In this paper, aimed at the fluid–structure interaction vibration of the tubing caused by the unsteady flow of the medium inside the tubing and its possible failure, the influence of the vibration caused by the variation of the flow field and the tubing parameters due to external excitation was calculated, and the main conclusions were obtained as follows:

(1)

The tubing diameter and pump start pressure are the main factors for the vibration damage under the periodic injection condition. When the diameter increases, the flow field pressure and flow velocity will decrease, and the axial stress will also increase. When the pump begins to operate at a higher pressure, the impact on the flow field increases, as does the axial stress in the tubing.

(2)

In addition to resonance, the tubing damage under the pump shutdown condition comes more from the surge of transient load.
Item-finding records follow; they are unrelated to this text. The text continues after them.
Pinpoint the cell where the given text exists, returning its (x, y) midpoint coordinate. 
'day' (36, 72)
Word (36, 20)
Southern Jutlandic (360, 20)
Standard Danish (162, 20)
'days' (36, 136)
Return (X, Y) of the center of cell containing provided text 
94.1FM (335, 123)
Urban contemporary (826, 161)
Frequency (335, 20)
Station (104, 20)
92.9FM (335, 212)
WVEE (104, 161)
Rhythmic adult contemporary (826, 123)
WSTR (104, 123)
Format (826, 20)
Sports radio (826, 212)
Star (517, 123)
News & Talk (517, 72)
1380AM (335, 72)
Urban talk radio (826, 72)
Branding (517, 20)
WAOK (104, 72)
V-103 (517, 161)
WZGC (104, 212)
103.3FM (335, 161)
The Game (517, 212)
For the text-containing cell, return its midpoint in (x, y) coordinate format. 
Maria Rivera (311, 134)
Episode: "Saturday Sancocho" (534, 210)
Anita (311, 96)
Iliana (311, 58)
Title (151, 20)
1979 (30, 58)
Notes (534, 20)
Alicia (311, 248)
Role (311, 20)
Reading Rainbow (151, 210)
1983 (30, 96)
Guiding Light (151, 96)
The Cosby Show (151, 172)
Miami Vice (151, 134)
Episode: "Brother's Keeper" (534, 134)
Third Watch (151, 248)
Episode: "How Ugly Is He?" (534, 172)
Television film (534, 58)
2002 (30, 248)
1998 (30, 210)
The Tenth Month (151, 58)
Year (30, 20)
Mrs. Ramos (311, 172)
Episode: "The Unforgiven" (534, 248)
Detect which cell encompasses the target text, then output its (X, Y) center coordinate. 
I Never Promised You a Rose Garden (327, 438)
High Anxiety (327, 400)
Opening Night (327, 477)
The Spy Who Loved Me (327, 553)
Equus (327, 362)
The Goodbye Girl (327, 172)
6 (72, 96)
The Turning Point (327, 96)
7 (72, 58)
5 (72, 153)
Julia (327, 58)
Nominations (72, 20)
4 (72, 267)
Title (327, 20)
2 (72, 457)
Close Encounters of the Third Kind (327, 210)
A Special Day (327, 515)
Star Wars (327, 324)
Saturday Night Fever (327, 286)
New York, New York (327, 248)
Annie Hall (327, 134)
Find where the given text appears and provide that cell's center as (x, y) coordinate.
The pump shutdown time and inside pressure are the main influencing factors. The shorter the shutdown time, the greater the pressure of the flow field in the tubing, and the more rapid the flow velocity fluctuation trend. The axial additional stress caused by it would increase. The higher the inside pressure at operation of shutdown, the more pressure inside the tubing when it is interacted with. As this flow field variation acts on the tubing, the additional axial stress would rise sharply.

(3)

The resonance damage of tubing originates from its vibration frequency being close to its inherent one, so combined with the calculation results of tubing vibration parameters, the maximum safe pipeline length under different tubing diameters was obtained by analyzing its inherent frequency distribution regulation. It has excellent practical engineering value and provides a theoretical basis and reference range for the safety selection of tubing groups in actual operation.